数据分析采用SPSS 21.0统计软件。计数资料以率(%)表示,比较用χ2检验;采用Kaplan-Meier法绘制生存曲线和复发曲线,比较用Log-rank χ2检验,采用Cox回归模型评估各变量对预后的影响,P<0.05为差异有统计学意义。
PTPRS蛋白在食管正常黏膜组织和食管腺癌组织中表达(见图1)。
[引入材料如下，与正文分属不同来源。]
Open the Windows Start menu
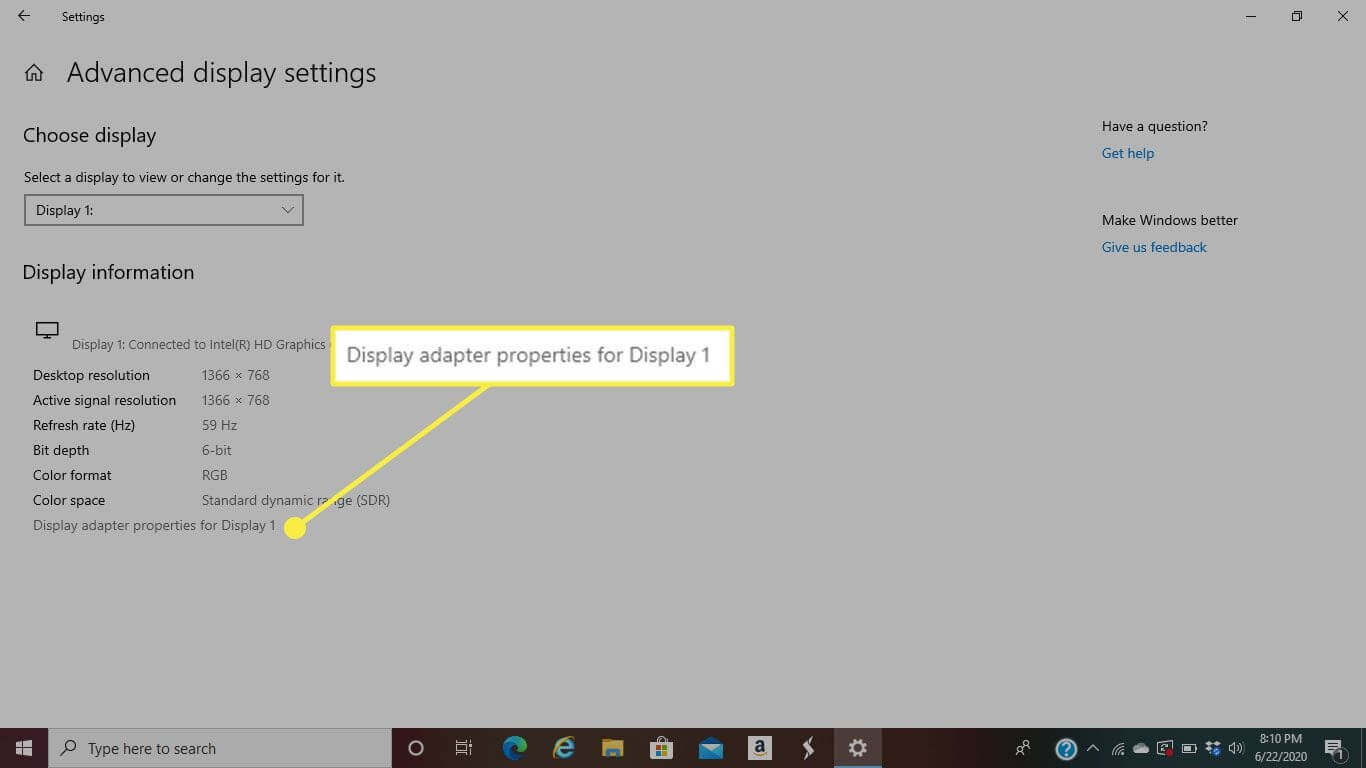This screenshot has width=1366, height=768. click(24, 748)
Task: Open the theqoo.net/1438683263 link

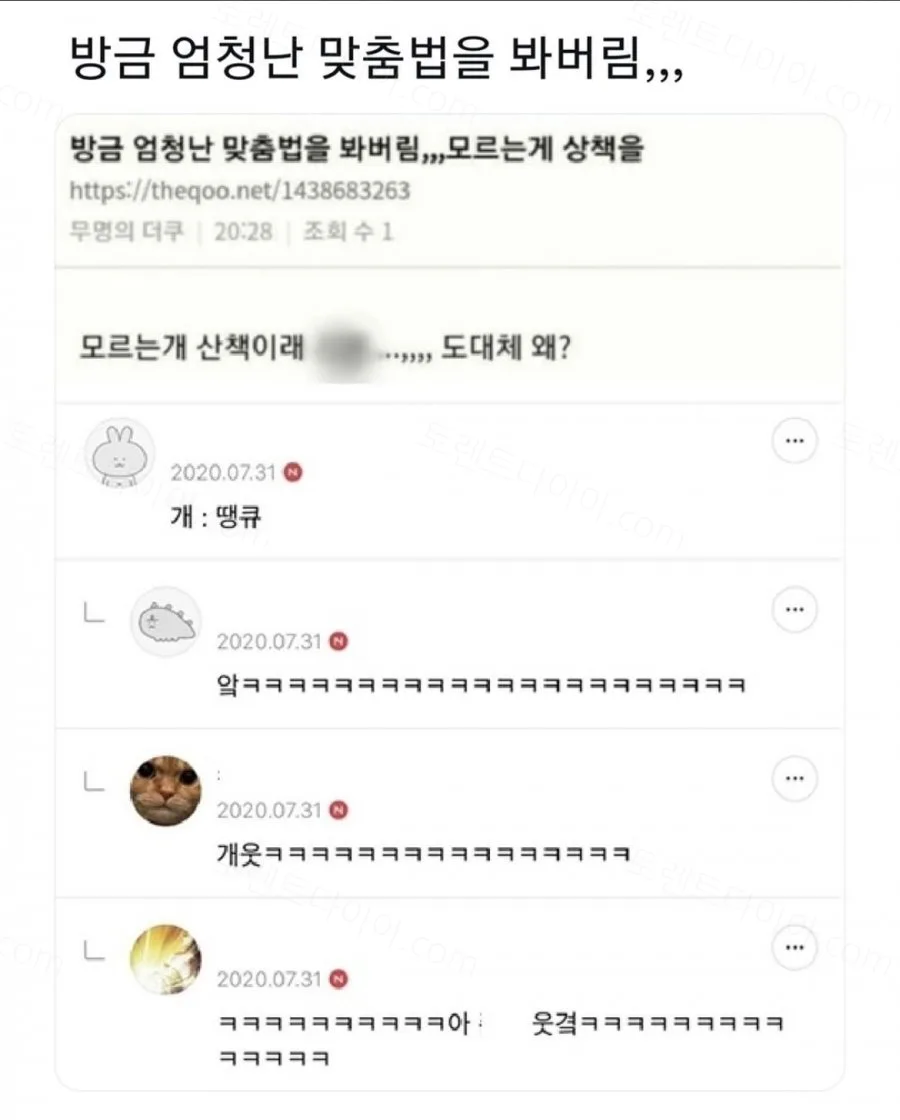Action: pyautogui.click(x=240, y=190)
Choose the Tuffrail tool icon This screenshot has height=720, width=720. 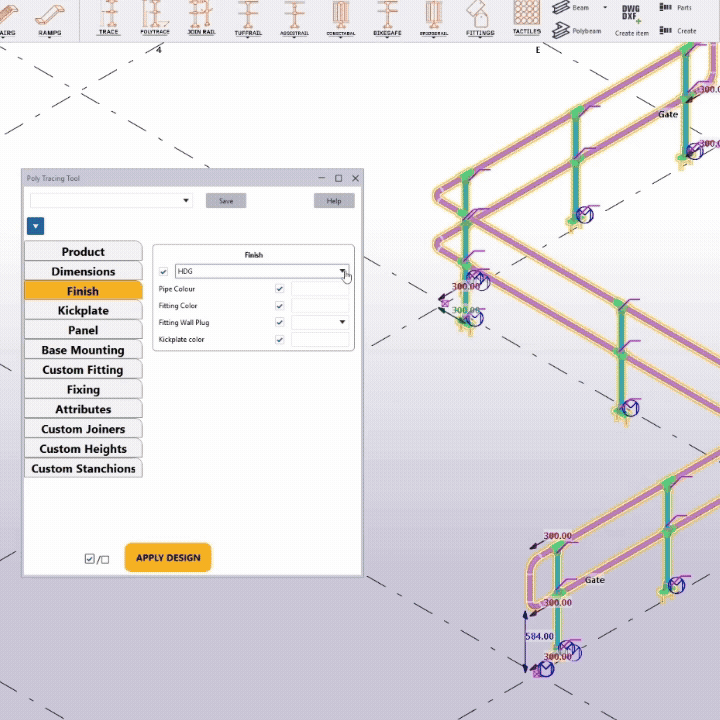(248, 17)
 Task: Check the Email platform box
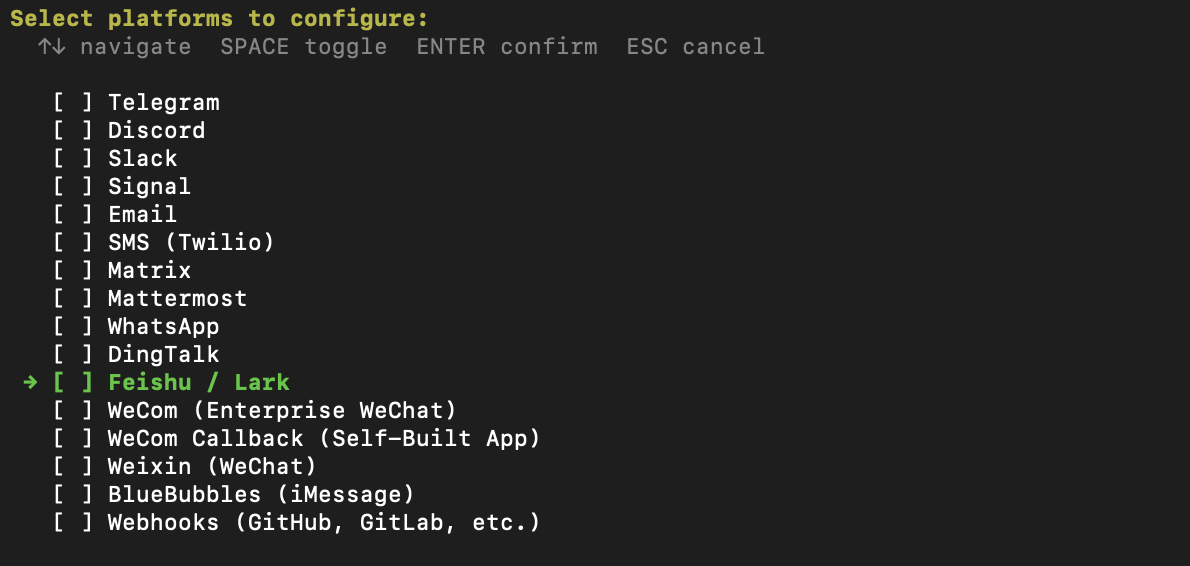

PTPRS蛋白在正常食管黏膜组织、癌旁组织、癌组织中表达率分别为60.56%、52.11%和36.62%,经χ2检验,差异有统计学意义(χ2=8.376,P=0.015);PTPRS蛋白在食管腺癌组织中表达量低于正常食管黏膜组织(P<0.05);癌旁组织中PTPRS蛋白表达水平与正常食管黏膜比较,差异无统计学意义(P>0.05)。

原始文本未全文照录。